FIA continued its European forum series in Paris on 22 September, where the industry and regulators gathered to discuss the key issues and themes impacting the cleared and listed derivatives markets.
Hosted at Euronext, the forum kicked off with introductory remarks from Stéphane Boujnah, Euronext's CEO and chairman of the managing board, who discussed the market operator's aims to expand its clearing business and build what he called the "backbone of the capital markets in Europe".
"Our purpose is building a pan-EU based market infrastructure, that is strong enough to innovate, offer competitive solutions to clients but with a vision of what the EU taxonomy is all about," he told the conference.
In the derivatives markets, he said Euronext has further developed its equity futures and dividend futures franchise and will continue to invest to further establish itself as a pan-European venue.
In its MATIF commodities market, Euronext's share of open interest in the global wheat futures market has doubled in the last 10 years, taking market share away from the US, he said. Boujnah noted that 55% of the users of its wheat futures are hedgers and physical users, making it "a relevant and stable price formation market."
"Throughout this year of unprecedented volatility in the grain markets, MATIF's model has been a safe haven for [price formation] users and the best place to accurately price the core physical underlying market, especially on the wheat side," he said.
Euronext now fully owns its own capabilities in clearing through its 2021 acquisition of Borsa Italiana Group and its clearinghouse subsidiary, CC&G. Euronext aims to expand the business from Italian markets to all of its markets across Europe. It is also developing tools to help clients benefit from that internalisation of clearing.
Boujnah said that through the connection of Italy to the single liquidity pool, single order book and technology platform, the group is aiming for the Italian clearinghouse to become the default CCP for its cash equity markets by October 2023 and for its derivatives markets in 2024.
"A new situation will emerge to the benefit of our clients with a particular aspect related to commodities where we will have in Paris all the infrastructure for the clearing of commodities, which is important for our French communities," he added.
Boujnah's opening remarks were followed by a keynote address by Fabrizio Planta, head of the markets and data reporting department at the European Securities and Markets Authority.
Focusing on the energy crisis, Planta said that while energy derivatives markets play an essential role for price discovery, measures to contain excessive volatility could help in improving the overall functioning of the markets.
ESMA has been closely monitoring the markets and clearinghouses involved in energy trading, which have seen surging prices and ballooning margin calls since Russia's invasion of Ukraine.

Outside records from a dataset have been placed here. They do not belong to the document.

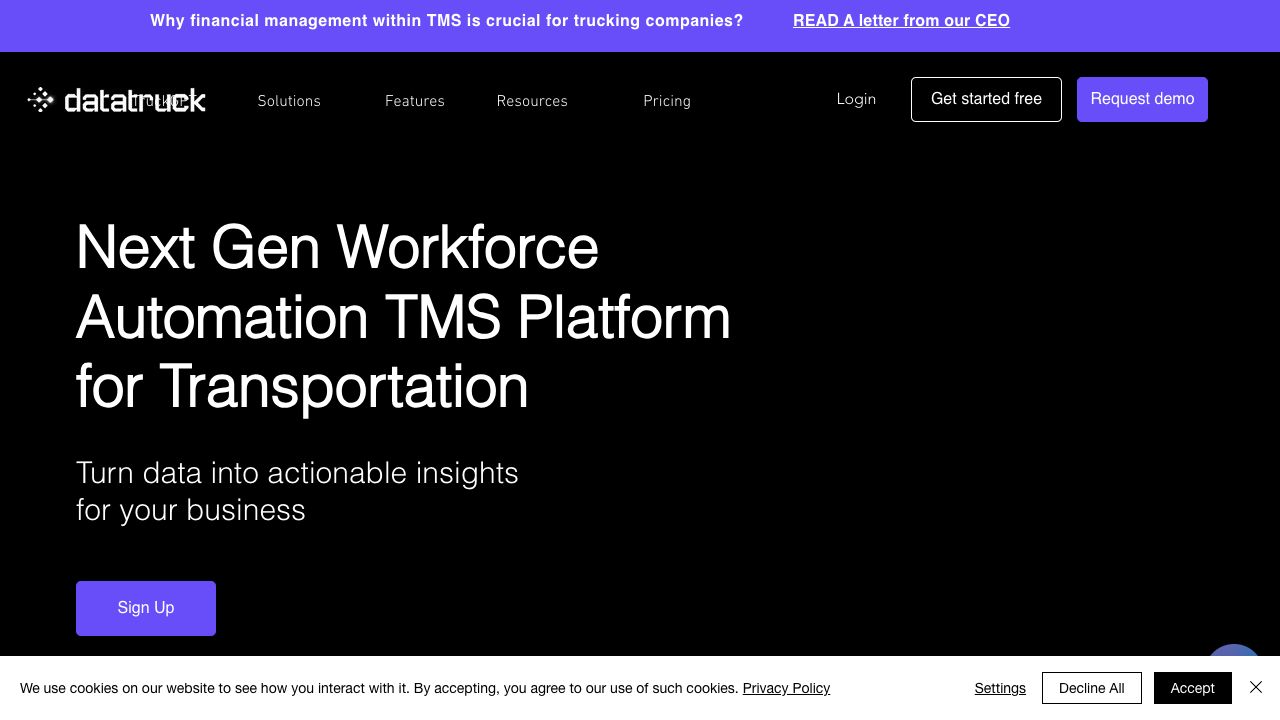
Task: Click the Request demo button
Action: [1142, 99]
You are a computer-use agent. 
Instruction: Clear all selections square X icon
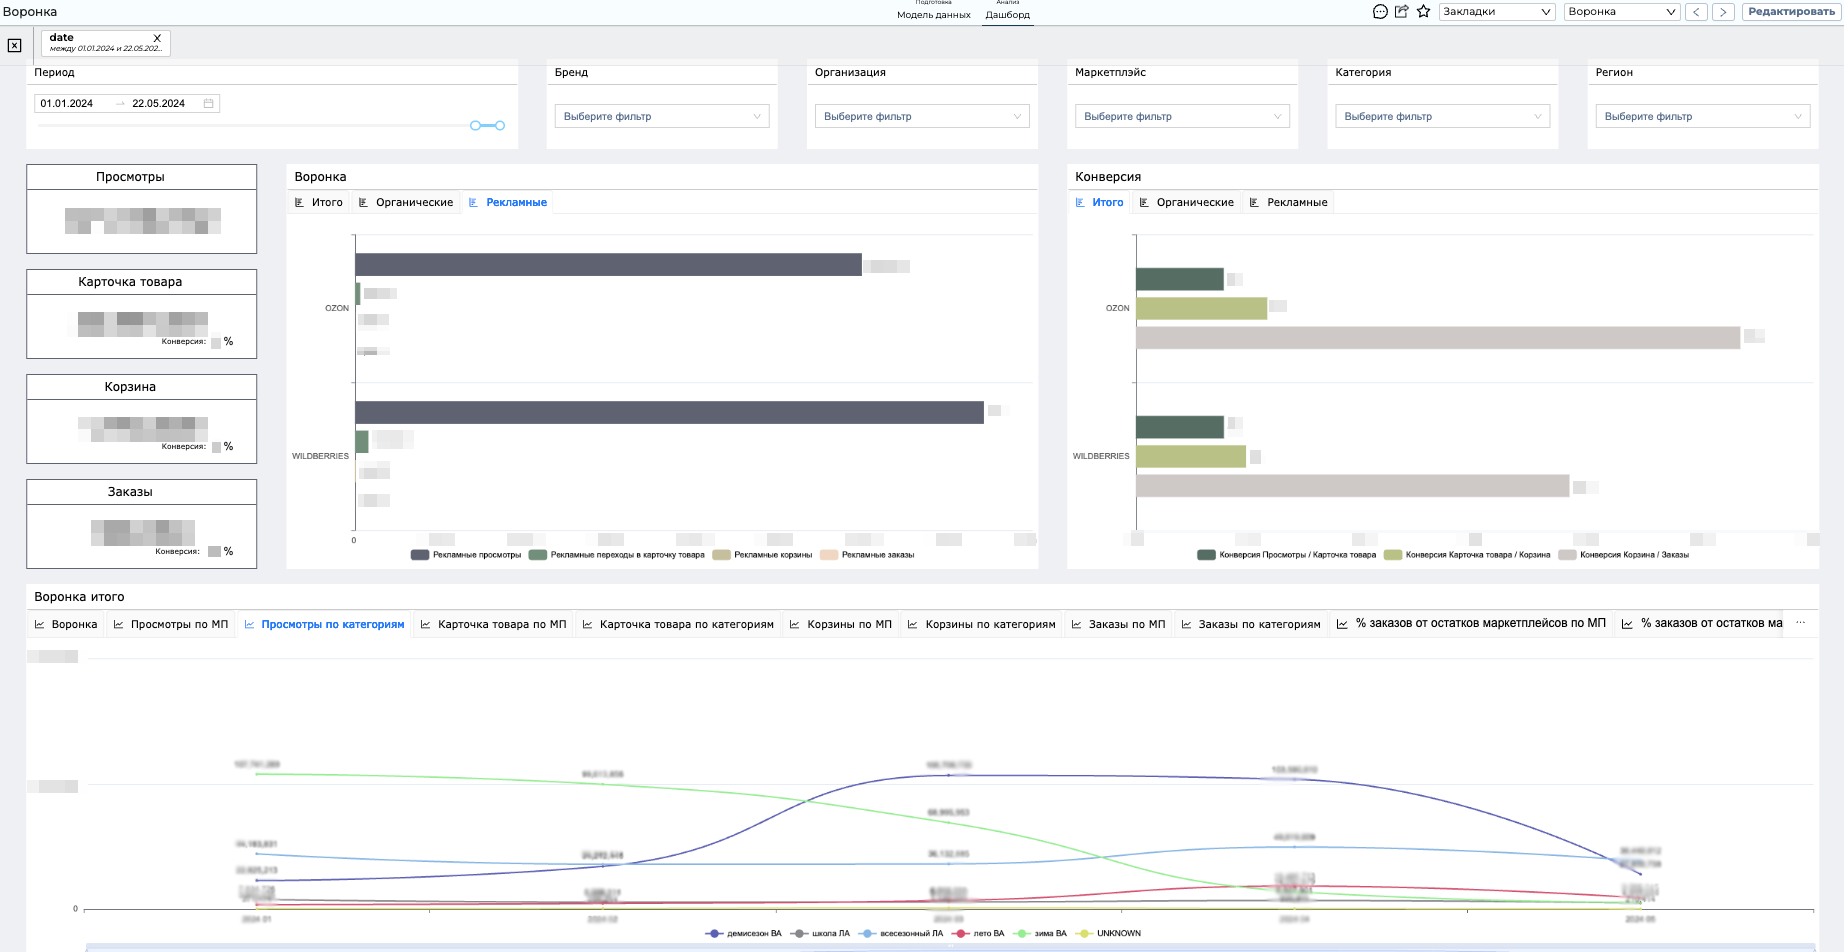click(15, 45)
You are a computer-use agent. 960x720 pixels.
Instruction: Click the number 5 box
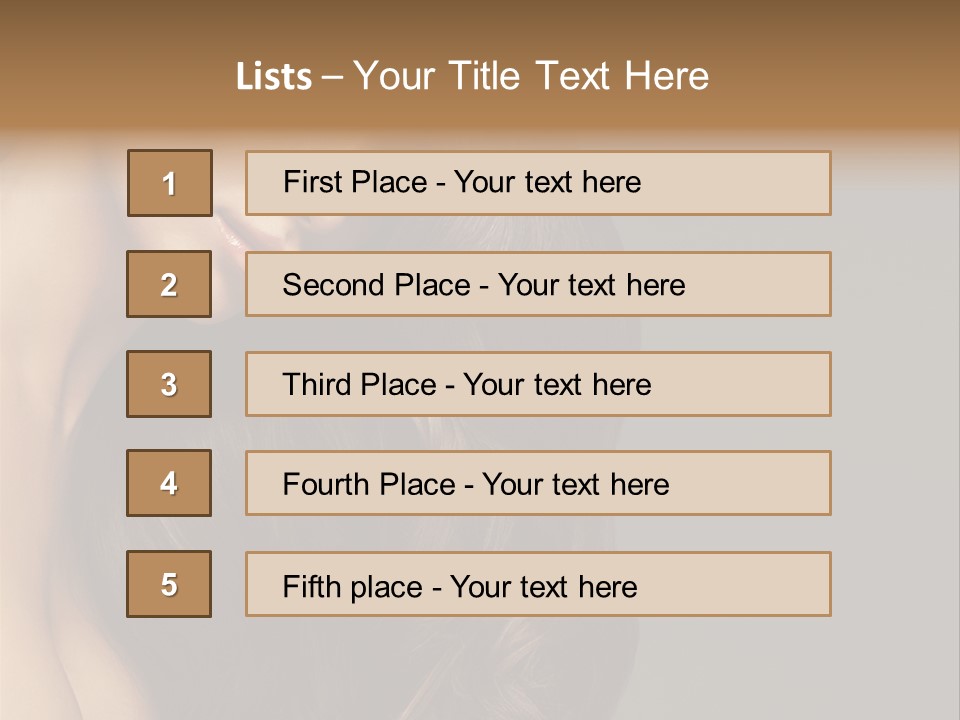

Planta noted that MIFID II already provides for circuit breakers, which temporarily halt trading on markets in volatile periods, but they had been triggered only rarely on EU trading venues during the extreme circumstances that energy derivatives markets had experienced.
His comments came the day ESMA submitted a response to the European Commission, recommending it consider implementing, on a temporary basis, a new type of trading halt mechanism for energy derivative markets.
Planta noted that there was a need also to expand the pool of CCP eligible collateral, but for a time-limited period only. Commercial paper and EU government bonds already qualify as collateral, but he rejected suggestions that EU carbon emission allowances could also be used.
In terms of the commodity clearing threshold, Planta said ESMA had renewed its recommendation to the European Commission to increase the threshold by €1 billion to €4 billion. Currently, energy firms must begin exchanging variation margin on their OTC derivatives if their total exposure breaches the €3 billion threshold.
He added that while ESMA had not observed a strong trend for a move to over-the-counter markets on a consolidated EU level, the regulator had noted a shift to OTC in the Nordic markets.
In other areas, Planta discussed ESMA's technical advice to the European Commission regarding the classification of third-country financial entities in weekly position reports under MiFID II. He clarified that futures and options traded on third country non-equivalent markets should be reported in line with other exchange-traded contracts.
The panels that followed featured a line-up of speakers who discussed in detail the regulatory and macro-economic developments impacting the use of derivatives, as well as measures to address liquidity stress. Industry leaders also discussed the key issues affecting their organisations, from funding of margin to managing operational stresses.